Chapter 6 - The Sacred Chamber
“Do you have the carbon reader?”
Dr. Shaw had not taken her eyes from the dead giant as she
made her request. Seconds later, she was blindly accepting the device with her
right hand as she knelt.
“Thanks,” she said, not knowing who had handed it to her.
“How long has it been dead?” Dr. Holloway asked as if his
girlfriend didn’t know what purpose she had kneeling next to a long-dead corpse
with a carbon reader ready in hand.
“Two thousand years… give or take,” Shaw announced after
taking her reading.
“Jesus…”
“I wonder… what it was they were running from,” Ford
supposed with a hint of apprehension.
Holloway exhaled laughter from his nostrils.
“Well, if it’s been two-thousand years, whatever it was
ain’t here now,” he assured Dr. Ford.
A series of mechanical clicks accompanied by unfamiliar,
computerized tones drew the attention of the members of the team fawning over
the decapitated Engineer. David was punching the ancient keypad… and not as one
carelessly would do so. There was very little, if any, mystery to whether or
not the android knew exactly what he was doing.
“David, what are you doing?” Shaw called out to him.
“I am attempting to open the door.”
“Wait! We don’t know what’s on the other side!”
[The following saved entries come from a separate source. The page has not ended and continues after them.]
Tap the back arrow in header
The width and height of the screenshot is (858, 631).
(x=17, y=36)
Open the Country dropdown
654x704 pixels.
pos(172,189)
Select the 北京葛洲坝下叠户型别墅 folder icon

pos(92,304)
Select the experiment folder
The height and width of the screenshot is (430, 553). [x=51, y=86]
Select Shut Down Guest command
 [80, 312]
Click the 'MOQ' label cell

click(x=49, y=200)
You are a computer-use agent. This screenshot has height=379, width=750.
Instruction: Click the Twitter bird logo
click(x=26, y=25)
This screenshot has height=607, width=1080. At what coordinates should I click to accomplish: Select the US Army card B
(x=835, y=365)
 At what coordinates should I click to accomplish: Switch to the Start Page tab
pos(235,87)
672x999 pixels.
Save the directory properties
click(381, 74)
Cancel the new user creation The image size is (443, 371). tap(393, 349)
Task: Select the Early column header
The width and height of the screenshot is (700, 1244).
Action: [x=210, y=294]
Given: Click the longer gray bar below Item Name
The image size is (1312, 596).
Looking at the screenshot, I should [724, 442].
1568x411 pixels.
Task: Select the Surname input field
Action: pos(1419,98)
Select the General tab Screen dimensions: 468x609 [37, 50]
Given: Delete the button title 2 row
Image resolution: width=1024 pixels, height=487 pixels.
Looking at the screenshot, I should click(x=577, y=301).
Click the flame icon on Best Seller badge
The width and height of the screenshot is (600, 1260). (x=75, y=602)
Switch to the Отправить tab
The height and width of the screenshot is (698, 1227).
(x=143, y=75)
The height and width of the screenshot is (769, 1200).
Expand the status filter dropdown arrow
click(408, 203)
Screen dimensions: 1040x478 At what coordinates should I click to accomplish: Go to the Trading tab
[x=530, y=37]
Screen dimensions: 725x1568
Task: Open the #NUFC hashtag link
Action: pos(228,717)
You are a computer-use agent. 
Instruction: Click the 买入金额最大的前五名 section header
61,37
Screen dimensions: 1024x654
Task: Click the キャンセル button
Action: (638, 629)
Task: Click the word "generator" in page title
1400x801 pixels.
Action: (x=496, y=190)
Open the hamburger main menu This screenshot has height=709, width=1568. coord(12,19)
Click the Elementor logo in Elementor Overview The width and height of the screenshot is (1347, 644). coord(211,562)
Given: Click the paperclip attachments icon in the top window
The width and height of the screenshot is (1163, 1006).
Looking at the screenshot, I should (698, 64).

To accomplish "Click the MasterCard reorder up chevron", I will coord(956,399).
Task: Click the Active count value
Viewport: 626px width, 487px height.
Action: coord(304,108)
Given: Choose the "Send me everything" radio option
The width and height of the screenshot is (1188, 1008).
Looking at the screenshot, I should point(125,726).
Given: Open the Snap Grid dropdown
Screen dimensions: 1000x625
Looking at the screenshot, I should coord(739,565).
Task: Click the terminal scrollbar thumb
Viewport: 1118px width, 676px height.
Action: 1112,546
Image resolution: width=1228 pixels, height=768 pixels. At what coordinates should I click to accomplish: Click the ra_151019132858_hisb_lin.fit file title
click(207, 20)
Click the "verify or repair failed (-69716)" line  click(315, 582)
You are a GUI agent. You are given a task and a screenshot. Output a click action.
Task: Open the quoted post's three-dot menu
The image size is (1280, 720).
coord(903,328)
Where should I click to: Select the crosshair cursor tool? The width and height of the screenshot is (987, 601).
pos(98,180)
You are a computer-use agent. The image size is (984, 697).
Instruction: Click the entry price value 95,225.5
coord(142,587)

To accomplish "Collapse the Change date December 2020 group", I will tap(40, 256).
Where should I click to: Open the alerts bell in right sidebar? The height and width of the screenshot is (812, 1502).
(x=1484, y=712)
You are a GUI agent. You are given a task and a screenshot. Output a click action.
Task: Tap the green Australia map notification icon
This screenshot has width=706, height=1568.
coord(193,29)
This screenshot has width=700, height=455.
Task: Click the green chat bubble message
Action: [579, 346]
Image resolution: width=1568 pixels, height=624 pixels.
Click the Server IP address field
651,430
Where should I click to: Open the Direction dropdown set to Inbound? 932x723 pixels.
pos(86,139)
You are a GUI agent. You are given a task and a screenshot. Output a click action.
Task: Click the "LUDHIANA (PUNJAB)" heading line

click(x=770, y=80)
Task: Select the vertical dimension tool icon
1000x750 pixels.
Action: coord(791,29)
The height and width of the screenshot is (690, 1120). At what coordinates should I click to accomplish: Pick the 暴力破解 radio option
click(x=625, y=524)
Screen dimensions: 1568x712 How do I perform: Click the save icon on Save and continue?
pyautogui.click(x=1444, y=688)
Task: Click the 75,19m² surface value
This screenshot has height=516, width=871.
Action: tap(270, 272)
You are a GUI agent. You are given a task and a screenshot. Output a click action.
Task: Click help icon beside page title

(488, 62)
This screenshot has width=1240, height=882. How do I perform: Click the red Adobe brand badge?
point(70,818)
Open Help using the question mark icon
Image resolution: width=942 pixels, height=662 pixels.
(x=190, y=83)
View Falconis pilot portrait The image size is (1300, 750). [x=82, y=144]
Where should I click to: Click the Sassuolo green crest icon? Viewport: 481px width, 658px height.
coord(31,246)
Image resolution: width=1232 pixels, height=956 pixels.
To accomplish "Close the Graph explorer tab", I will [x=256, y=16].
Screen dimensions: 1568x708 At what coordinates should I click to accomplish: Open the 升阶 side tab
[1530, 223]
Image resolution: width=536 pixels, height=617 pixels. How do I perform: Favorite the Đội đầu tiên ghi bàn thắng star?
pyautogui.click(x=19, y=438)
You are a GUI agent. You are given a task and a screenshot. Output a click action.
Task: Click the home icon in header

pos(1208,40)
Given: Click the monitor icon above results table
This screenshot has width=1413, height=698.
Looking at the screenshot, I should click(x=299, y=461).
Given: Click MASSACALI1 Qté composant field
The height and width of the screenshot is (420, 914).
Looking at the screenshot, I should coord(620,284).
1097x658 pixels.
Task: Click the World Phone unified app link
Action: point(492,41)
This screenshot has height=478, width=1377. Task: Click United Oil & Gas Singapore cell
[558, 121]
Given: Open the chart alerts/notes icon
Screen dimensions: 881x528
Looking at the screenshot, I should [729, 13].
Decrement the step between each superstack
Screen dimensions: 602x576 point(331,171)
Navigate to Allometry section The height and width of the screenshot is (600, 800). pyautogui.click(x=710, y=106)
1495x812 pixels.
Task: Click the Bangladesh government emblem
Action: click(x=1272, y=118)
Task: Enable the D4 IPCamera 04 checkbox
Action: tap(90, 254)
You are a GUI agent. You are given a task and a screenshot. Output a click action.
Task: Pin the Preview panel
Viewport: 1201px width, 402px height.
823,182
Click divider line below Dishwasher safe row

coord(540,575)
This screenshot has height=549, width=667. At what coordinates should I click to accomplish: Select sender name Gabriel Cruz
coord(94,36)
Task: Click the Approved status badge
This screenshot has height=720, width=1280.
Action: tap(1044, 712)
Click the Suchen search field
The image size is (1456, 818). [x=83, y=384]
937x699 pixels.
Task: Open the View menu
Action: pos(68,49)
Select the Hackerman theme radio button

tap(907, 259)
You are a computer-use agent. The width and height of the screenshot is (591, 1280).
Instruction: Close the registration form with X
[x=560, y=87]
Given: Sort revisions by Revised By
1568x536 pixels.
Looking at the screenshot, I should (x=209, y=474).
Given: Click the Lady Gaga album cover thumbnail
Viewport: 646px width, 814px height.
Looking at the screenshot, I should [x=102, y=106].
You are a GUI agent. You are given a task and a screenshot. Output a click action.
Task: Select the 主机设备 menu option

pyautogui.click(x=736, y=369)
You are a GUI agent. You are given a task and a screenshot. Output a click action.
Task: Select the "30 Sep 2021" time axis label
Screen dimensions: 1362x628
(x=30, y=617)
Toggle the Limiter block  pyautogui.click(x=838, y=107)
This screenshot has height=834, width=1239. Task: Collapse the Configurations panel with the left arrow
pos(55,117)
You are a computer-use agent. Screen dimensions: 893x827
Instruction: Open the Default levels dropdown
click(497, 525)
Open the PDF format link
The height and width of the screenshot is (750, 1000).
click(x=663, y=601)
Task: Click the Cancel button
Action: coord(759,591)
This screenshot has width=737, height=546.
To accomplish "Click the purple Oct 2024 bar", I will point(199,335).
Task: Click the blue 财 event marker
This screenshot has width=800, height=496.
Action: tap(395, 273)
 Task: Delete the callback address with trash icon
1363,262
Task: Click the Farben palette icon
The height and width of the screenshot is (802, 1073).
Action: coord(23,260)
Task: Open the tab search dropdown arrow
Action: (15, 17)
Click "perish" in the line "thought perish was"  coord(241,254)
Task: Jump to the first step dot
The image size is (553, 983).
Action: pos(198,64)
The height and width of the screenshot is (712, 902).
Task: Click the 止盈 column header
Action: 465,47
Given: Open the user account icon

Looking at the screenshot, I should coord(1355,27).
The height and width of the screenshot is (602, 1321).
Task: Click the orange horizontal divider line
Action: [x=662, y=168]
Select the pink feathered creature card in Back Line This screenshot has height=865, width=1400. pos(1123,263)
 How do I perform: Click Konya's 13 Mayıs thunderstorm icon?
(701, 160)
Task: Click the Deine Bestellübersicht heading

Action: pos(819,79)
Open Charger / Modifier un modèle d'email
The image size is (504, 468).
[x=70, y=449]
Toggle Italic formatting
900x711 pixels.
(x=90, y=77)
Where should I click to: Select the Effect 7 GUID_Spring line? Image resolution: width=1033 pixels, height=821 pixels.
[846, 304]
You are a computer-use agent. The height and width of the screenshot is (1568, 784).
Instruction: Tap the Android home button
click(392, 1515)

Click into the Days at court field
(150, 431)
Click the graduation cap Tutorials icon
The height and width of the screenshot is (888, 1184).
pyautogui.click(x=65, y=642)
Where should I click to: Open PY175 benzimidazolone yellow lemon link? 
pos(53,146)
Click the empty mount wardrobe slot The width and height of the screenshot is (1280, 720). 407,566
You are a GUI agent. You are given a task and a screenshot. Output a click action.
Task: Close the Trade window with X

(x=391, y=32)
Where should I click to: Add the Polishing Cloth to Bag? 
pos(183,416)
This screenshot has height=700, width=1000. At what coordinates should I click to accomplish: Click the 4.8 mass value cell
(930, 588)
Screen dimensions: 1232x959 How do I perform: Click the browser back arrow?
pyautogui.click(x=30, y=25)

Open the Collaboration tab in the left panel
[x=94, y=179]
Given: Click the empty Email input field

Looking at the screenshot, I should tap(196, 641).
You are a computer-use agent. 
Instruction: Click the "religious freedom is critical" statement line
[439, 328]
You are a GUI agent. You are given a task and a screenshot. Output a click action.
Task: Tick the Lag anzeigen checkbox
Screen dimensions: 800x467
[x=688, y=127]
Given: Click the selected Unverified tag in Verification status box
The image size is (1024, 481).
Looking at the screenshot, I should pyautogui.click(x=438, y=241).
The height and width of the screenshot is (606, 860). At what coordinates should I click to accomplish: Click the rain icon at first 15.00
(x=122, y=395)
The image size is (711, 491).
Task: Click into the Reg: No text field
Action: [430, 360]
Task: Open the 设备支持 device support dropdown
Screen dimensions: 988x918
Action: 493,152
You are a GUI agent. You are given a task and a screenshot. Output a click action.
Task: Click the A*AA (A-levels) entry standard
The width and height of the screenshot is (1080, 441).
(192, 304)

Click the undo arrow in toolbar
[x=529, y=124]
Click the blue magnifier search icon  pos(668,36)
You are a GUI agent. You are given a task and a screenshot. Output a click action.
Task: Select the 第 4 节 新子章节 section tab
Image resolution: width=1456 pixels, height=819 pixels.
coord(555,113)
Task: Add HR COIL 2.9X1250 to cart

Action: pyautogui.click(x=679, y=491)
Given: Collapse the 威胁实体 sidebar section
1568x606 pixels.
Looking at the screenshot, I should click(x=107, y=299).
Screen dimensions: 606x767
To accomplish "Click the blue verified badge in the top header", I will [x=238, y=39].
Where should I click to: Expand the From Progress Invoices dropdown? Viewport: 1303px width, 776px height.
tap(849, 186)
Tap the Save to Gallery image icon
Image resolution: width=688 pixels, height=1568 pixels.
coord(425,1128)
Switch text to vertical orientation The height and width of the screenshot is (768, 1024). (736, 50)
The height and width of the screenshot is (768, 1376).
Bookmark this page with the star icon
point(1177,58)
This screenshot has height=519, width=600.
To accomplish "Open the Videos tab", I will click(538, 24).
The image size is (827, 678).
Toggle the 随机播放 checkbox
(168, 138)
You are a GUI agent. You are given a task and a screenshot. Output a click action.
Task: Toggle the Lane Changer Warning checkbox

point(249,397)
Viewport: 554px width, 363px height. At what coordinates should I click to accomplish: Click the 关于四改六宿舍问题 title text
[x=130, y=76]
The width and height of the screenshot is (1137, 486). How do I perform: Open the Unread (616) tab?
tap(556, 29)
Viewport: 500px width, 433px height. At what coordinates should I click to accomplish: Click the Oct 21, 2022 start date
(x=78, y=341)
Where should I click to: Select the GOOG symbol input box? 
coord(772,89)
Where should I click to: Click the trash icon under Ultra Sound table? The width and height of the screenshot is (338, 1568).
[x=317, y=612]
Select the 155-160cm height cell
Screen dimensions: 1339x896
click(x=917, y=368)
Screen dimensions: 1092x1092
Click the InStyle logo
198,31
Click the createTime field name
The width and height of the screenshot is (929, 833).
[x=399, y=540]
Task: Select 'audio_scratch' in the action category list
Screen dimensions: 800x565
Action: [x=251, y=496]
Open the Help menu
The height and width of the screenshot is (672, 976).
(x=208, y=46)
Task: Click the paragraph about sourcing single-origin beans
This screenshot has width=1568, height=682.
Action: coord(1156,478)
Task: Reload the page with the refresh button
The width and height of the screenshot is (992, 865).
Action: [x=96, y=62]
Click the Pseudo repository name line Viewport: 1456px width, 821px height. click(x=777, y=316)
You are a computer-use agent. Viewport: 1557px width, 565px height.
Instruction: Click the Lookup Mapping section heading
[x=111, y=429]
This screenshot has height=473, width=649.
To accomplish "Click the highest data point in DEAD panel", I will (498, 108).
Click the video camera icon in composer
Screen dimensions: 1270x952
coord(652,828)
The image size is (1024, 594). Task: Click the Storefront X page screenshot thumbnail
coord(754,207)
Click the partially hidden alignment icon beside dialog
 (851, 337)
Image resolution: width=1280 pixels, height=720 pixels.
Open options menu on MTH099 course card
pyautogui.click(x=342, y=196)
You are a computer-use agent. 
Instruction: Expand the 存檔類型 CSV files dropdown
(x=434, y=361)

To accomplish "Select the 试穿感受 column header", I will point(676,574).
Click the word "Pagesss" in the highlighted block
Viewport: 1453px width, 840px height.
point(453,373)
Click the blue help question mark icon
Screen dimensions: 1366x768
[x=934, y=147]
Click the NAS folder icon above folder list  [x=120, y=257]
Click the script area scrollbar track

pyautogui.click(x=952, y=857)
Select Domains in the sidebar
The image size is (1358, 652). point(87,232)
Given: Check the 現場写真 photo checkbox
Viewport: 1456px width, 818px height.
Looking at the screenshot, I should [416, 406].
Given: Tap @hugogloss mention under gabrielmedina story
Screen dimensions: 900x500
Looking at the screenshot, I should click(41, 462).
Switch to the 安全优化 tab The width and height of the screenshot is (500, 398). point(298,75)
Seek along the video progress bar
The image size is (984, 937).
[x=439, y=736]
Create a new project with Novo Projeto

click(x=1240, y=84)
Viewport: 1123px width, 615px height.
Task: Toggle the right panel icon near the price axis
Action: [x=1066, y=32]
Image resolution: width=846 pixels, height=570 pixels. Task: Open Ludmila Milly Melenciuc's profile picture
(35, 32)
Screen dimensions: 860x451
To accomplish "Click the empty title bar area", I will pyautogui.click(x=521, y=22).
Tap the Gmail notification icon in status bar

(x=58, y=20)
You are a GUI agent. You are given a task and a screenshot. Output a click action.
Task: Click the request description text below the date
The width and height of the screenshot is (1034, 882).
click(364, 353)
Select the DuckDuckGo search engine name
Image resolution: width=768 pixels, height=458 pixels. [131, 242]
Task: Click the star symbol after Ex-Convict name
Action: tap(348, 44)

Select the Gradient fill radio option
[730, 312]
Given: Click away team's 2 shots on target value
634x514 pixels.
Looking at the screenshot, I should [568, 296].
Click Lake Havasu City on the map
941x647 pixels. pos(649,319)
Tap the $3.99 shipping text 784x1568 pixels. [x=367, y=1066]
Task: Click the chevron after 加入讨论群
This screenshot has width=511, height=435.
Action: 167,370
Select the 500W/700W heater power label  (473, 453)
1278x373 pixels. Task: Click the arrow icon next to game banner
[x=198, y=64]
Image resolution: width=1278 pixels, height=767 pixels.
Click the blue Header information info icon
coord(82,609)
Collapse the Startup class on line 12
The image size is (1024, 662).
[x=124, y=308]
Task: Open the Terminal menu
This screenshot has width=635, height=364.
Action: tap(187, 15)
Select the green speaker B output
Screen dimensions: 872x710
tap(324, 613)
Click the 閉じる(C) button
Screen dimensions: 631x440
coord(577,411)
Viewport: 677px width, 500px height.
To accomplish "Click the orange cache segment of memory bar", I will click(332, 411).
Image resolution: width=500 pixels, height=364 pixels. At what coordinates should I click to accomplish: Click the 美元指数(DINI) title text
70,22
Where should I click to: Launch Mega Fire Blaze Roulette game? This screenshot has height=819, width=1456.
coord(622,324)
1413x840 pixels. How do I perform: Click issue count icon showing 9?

Before Dr. Shaw had finished the final syllables of her
plea, the door slid open loudly. A smug half-smile formed on the face of David
as he looked her in the eyes.
“Oops… sorry,” he offered drolly.
A gust of freezing air bellowed into the corridor where the
team stood, nearly knocking Millburn and Shaw from their feet. David calmly
stepped forward into the dark chamber, stopped, and then turned to face the
rest of the group. Lying at the android’s feet was a huge, circular mass. The
beams of the remaining flashlights fell upon the object, and though there was
no reason not to expect to find what they had found, the breath of each person
caught in their throats at the sight.
“Look, Ford! It’s the head!” Shaw said as she moved into the
newly discovered room.
Ford and Shaw knelt beside the decapitated head. It held the
exact resemblance, aged as it was through the passing of at least twenty
centuries, to that of its holographic rendition. Its color and texture
resembled something like the sea corral of Earth’s waters; a coarse,
yellowish-brown surface that did not break away when Ford laid her forefinger
upon it. The sides of the head possessed sets of bone-like protrusions that ran
from behind where the ears of a man would have been, all the way to both front
cheeks. In place of a nose or mouth, the Engineer possessed a massive, downward
proboscis that proved totally inflexible to the deliberate pressure Shaw’s
eager fingers put on it. The eye of Elizabeth Shaw’s mind recalled the
spectacle of the recorded behemoths in their desperate sprint – the trunk-like
appendages did not dangle or sway when they were in full movement. The eyes
were like a pair of menacing abysses; likely just as dark and unforgiving as
they had been during the life of the Engineer.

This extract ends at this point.